Since 2014, Apollo Art Gallery and the O-Bank Education Foundation have jointly organized the Composition Taiwan Visual Arts Call for Entries, dedicated to discovering and supporting emerging artists under the age of 35. In 2025, the program enters its fourth edition, continuing to accompany young creators in broadening their horizons, shaping their artistic vocabularies, and building a solid foundation for their practice.
Among this year’s ten shortlisted artists, Chen Yi-An received first prize with Wanderer of the Metaverse Series — Floating Boundaries, a mineral pigment painting that captures the increasingly blurred line between reality and the virtual, reflecting contemporary phenomena. Fu Sheng-Ya, awarded second prize for Flattened and Folded Time 02, used origami to transform images into memories of living with her grandmother, portraying women’s expected roles within the family. Third prize went to two artists: Chen Ting-Fei, whose work 5000ml draws on the daily experience of carrying water and reshapes bottled containers in hammered red copper to create a new visual language; and Liu Kang-Yen, whose Your Home Is My Home uses oil pastels and ink to depict the textures of Taiwanese architecture, reimagining familiar urban landscapes.
The other shortlisted works also reveal distinct perspectives. Yu Tsai-Hsuan’s Forgotten Colors: Whispers of Taiwan’s Coastline photographs the vivid traces humans leave in nature, contrasting colors that voice the coastline’s indictment of humanity. Lin Chien-Wei’s +∞CXQD employs fiber to express Taiwan’s seasonal cycles, evoking the island’s shifting contours through time. Lin Peng-Ying’s Tranquility in the Alleyways captures sunlit Taiwanese alleyways in oil, where light and shadow breathe new life into ordinary corners. Jin Chi-Long’s Evening Glow in Taipei’s East District portrays Taipei’s bustling streets at sunset, where golden hues and bluish-purple tones reveal another facet of urban life. Kao Kuan-Chun’s Land-sc(r)ape — Urban Skyline — For Sale draws from graffiti landscapes on corrugated iron fences marked with “For Sale,” highlighting the tension between nature and civilization. Peng Kuan-Ming’s Rope Image-1 references traditional Taiwanese amulets in an interactive installation that embodies faith and resilience, offering wearers renewed energy to face challenges.

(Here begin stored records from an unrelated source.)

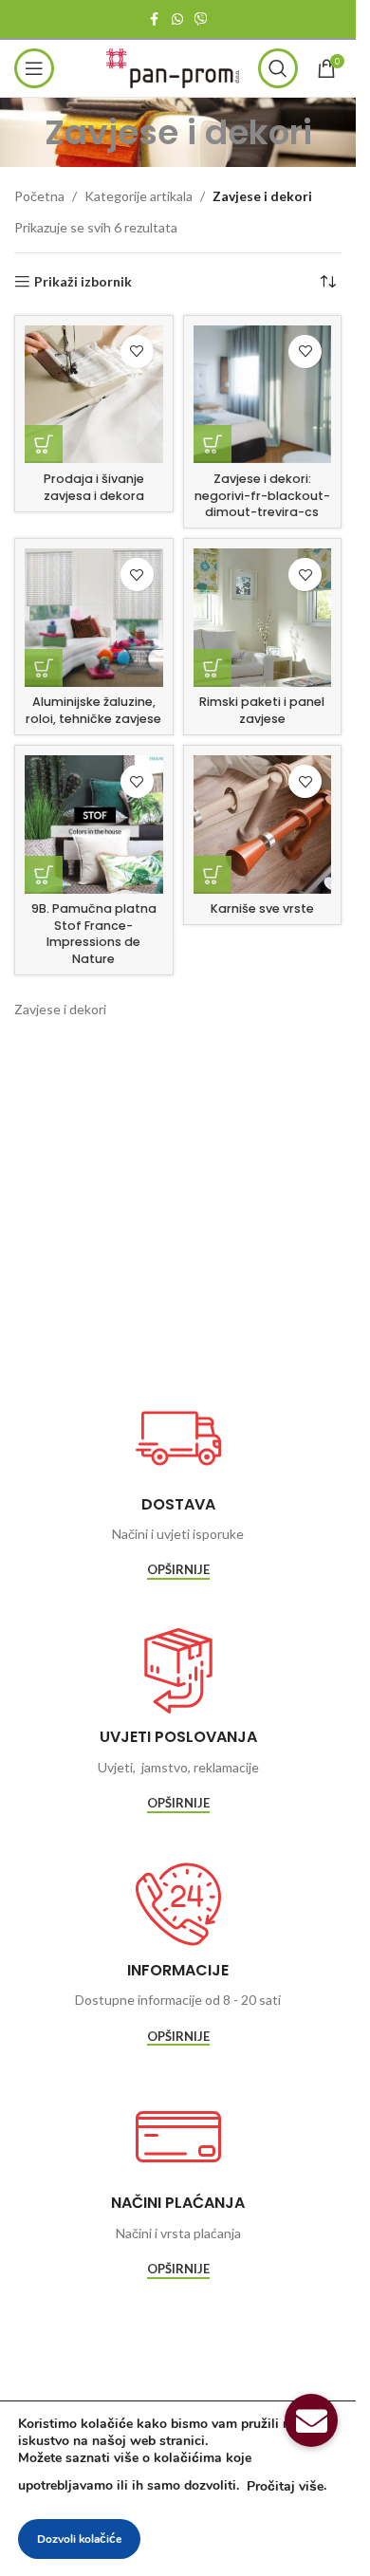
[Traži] (278, 68)
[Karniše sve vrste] (263, 824)
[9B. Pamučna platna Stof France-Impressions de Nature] (94, 824)
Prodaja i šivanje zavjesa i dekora (94, 487)
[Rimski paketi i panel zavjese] (263, 617)
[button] (311, 2420)
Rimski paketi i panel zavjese (261, 710)
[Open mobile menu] (34, 68)
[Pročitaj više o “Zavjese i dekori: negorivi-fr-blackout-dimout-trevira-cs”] (212, 444)
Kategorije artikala (138, 196)
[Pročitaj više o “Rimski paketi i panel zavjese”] (212, 668)
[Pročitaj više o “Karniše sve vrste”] (212, 875)
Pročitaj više (285, 2486)
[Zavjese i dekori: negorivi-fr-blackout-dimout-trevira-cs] (263, 394)
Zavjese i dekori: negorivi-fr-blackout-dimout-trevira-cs (262, 495)
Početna (39, 196)
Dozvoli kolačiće (79, 2539)
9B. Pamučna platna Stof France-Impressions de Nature (94, 933)
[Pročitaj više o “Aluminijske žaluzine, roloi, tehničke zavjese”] (44, 668)
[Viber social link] (201, 19)
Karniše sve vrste (262, 908)
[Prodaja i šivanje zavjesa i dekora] (94, 394)
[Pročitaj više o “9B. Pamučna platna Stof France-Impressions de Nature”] (44, 875)
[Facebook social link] (154, 19)
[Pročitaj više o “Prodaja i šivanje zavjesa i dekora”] (44, 444)
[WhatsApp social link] (177, 19)
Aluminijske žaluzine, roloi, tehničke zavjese (93, 710)
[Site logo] (172, 67)
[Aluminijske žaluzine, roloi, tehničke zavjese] (94, 617)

Presented in conjunction with Taipei Art Week, the exhibition opens on October 18. Audiences are invited to experience firsthand the creative energy of Taiwan’s new generation, to encounter their profound reflections on both the times and the self, and to witness the diverse facets of contemporary art along with the boundless possibilities for the future of Taiwanese art.